Est-ce la l’Etat stratège dont parlent certains ? Je vois surtout là une vision trop politique de l’économie. La puissance publique préfère figer la situation avec des subventions dirigées vers des secteurs en crise, ce qui bloque leur mutation à long terme et évite d’avoir un chômage de transition. Mais à force, ce qui apparaît comme un chômage conjoncturel se transforme en chômage structurel. Tous ces fonds consacrés à ces branches en crise annulent l’effet de levier que l’investissement aurait eu avec des secteurs porteurs. L’effet récessif des investissements mal ciblés se répercute par une hausse des prélèvements obligatoires elle aussi récessive. Cette hausse vient en particulier ralentir l’expansion des branches porteuses; en témoigne le projet de taxation des cessions de plus-value, à l’origine du mouvement Pigeon, qui pénalisait en premier lieu les start-up dans les NTIC. Cet égalitarisme économique pousse à maintenir marginalement certaines branches aux dépens de celles qui tirent l’économie vers le haut. L’Etat effectue grâce aux recettes fiscales un transfert de fonds en direction des moins productifs. On voit ainsi le niveau des prélèvements obligatoires déraper sans pour autant qu’on puisse dire qu’il s’agit d’argent investi. Voyez plutôt les sommes allouées aux administrations publiques, aux collectivités territoriales ainsi qu’au secteur parapublic. Que l’on ne s’étonne pas par la suite que la France ait pris du retard sur les dépenses en Recherche&Développement ou encore sur les nouvelles technologies. De même, la fiscalité politique qui est la nôtre nuit à la concentration du capital au sein des entreprises. Ces carences en capital, mesurées par le faible taux de marge des entreprises lié pour une large part à la fiscalité, induisent des risques systémiques plus importants pour la France qui compte trop peu d’Entreprises de Taille Intermédiaire (ETI).

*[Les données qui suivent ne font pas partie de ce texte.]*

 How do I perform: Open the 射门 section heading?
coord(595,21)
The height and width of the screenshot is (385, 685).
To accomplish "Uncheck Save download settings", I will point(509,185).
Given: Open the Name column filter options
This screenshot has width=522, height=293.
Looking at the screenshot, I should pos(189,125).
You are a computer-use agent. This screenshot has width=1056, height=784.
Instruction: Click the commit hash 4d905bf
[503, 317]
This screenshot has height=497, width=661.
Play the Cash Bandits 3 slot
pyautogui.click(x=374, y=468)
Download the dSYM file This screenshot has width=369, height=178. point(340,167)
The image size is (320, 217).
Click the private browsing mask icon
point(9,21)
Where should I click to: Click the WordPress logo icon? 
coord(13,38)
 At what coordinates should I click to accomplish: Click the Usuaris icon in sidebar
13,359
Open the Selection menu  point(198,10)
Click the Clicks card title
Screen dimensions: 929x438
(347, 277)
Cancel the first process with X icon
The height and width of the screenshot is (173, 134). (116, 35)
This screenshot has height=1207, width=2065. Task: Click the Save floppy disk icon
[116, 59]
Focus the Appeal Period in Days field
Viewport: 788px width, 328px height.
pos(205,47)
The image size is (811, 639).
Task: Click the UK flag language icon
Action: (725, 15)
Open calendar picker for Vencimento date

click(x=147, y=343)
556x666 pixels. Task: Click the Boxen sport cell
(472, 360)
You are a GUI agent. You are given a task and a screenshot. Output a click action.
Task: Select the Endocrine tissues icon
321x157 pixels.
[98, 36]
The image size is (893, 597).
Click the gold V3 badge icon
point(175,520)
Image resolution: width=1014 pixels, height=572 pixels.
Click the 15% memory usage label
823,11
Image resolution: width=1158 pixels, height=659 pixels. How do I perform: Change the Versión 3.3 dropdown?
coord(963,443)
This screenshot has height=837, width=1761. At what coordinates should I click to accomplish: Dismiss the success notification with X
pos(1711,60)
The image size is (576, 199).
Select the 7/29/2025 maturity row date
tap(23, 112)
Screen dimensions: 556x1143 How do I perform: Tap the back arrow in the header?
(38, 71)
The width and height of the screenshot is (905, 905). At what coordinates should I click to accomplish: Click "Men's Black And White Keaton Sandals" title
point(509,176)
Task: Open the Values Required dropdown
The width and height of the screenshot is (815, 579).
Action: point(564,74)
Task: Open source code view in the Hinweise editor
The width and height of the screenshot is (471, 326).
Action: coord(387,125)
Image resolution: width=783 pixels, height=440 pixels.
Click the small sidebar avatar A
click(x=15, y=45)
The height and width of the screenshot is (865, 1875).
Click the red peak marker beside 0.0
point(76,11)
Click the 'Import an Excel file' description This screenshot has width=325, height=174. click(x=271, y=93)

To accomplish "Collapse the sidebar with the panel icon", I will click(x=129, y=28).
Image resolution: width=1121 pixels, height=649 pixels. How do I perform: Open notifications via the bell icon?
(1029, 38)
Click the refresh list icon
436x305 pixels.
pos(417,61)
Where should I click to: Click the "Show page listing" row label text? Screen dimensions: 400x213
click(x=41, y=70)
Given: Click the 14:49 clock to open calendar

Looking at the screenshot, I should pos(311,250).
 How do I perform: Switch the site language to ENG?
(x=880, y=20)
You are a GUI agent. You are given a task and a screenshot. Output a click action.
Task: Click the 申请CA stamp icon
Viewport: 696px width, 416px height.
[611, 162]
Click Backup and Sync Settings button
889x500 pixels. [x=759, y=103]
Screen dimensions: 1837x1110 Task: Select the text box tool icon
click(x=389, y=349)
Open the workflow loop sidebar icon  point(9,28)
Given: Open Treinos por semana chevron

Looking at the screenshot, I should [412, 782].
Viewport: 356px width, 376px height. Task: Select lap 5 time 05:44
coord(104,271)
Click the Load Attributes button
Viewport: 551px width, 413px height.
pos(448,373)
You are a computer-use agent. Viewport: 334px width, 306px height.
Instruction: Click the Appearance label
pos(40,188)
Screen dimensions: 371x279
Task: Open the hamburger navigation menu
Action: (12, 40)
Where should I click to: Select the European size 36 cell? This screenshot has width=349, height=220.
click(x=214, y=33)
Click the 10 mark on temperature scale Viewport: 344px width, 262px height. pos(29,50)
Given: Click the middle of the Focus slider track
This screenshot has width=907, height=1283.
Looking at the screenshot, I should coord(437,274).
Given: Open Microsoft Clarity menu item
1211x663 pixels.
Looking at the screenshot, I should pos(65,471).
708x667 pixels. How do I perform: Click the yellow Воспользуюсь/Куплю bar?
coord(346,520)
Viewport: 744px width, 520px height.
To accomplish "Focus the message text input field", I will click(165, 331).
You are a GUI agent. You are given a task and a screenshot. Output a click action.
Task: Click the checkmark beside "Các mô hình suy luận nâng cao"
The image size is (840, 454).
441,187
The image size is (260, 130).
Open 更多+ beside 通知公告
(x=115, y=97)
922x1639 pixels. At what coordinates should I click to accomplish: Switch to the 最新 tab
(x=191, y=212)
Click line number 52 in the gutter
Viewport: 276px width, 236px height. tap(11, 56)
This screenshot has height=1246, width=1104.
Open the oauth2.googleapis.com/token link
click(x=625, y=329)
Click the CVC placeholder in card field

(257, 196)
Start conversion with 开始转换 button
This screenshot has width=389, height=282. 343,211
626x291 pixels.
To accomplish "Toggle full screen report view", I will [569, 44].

Entendons nous bien : les emplois publics crées par l’Etat se font grâce a l’argent des emplois privés et aux dépens des emplois privés. Nous arrivons aujourd’hui au stade où une partie substantielle de la population travaille d’abord pour l’Etat, puis ensuite pour elle. Si seulement cet argent prélevé permettait d’entretenir des administrations et un système de santé efficients, ces dépenses pourraient être plus ou moins acceptées comme faisant partie du pacte social. Mais la productivité marginale de chaque euro donné à l’Etat est loin d’être mirobolante, regardez par exemple le décalage entre le classement de la France en dépenses de santé et le classement de son système de santé. En somme, il apparaît que l’emprise croissante d’un État non-plus stratège mais avare des deniers publics menace le pacte social entre les Français et leurs institutions. On ne peut redistribuer l’argent des autres indéfiniment sous couvert de justice sociale. Pourquoi le fait de rationaliser les dépenses et les recettes serait il un gros mot lorsqu’il s’agit de l’Etat.